During the 2007-08 season Vlasic's point total dropped to 14, and his plus/minus rating fell to a minus-12.
Therefore, coming into last season, it was a hot topic about how Vlasic would re-adjust to the league in his third season.
"Pickles" came out of the gate on a mission last season, and finished his third campaign with flying colors. Vlasic finished last season with six goals and 30 assists for 36 points and a plus-15. All were career-highs.
In fact, Vlasic's play from a year ago reached a level where I made the point that he may be a future Norris Trophy recipient.
But what I was banking on in that article was for Vlasic's point totals to jump into the 40-45-point range this season and an increased plus/minus rating with superb play in the defensive zone.
Unfortunately, Vlasic has had another setback this season, and it has come at a very inopportune time. The Sharks lost two quality defenseman in Christian Ehrhoff and Brad Lukowich in an offseason trade, and Vlasic was one of the defensemen who was going to be asked to play a larger role in their absence.
So far this season, Vlasic has tallied just 10 points, which puts him on pace for just 18 points, half his season total from last year. His plus/minus rating of plus-5 is solid, but Vlasic hasn't nearly been playing as well defensively as he has in the past.

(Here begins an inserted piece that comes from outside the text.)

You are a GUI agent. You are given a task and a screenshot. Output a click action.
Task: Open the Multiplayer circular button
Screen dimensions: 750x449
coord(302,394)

While his style of defense, potential, and young age make No. 44 a player that a team would typically prefer to keep on its roster to build around, this Sharks team has the highest of expectations.
Since Vlasic is now a four-year veteran, this dropoff of a year has been far from what Wilson could have expected.
In the past, the Sharks might have been willing to chalk a season like Vlasic's having as just a bad year and that he will be able to turn his game around.
But, given the high expectations of this team, Vlasic's decline in all-around play makes it increasingly likely that he will be one of the Sharks on the chopping block come the trade deadline.
Considering the Sharks could use both a scoring defenseman and another punishing physical type, don't be surprised if the Sharks ship Vlasic out for either a Marek Zidlicky or a Christoph Schubert–type defenseman.
Zidlicky, the former Nashville Predator, is now in his second season with the Minnesota Wild, and has four goals and 28 points on the season. In his career, Zidlicky has posted 37 power-play goals and 99 power-play assists in 428 games.
If brought into San Jose, he would be able to complement Boyle on the point of the Sharks' No. 1 power-play unit, instead of the rotation of Demers/Huskins/Blake/Pavelski that has occupied that spot.
Schubert, the fifth-year defenseman from Germany, is in his first year with Atlanta after spending his first four with Ottawa. At 6'3" and 230 pounds, Schubert would be another Douglass Murray–type bruiser who would help put fear into the quick and agile Western Conference forwards the Sharks will be facing in the playoffs.
Schubert's career numbers are incredibly rock-solid at both ends of the ice, as he managed 25 points and a plus-30 plus/minus during the 2006-07 campaign.
Whether or not the Sharks would have to throw in some draft picks or prospects in a deal to pick up either defenseman is a moot point. In order to get some value in return, Vlasic will have to be the key figure in the deal.
None of the Sharks' top-six forwards are likely to be traded, and Vlasic fits the bill as a guy that Wilson would be willing to part ways with if he were to get what he's looking for in return.
If San Jose's defensive corps doesn't improve its play by the deadline, look for the "Pickles" jar to be in somebody else's cabinet.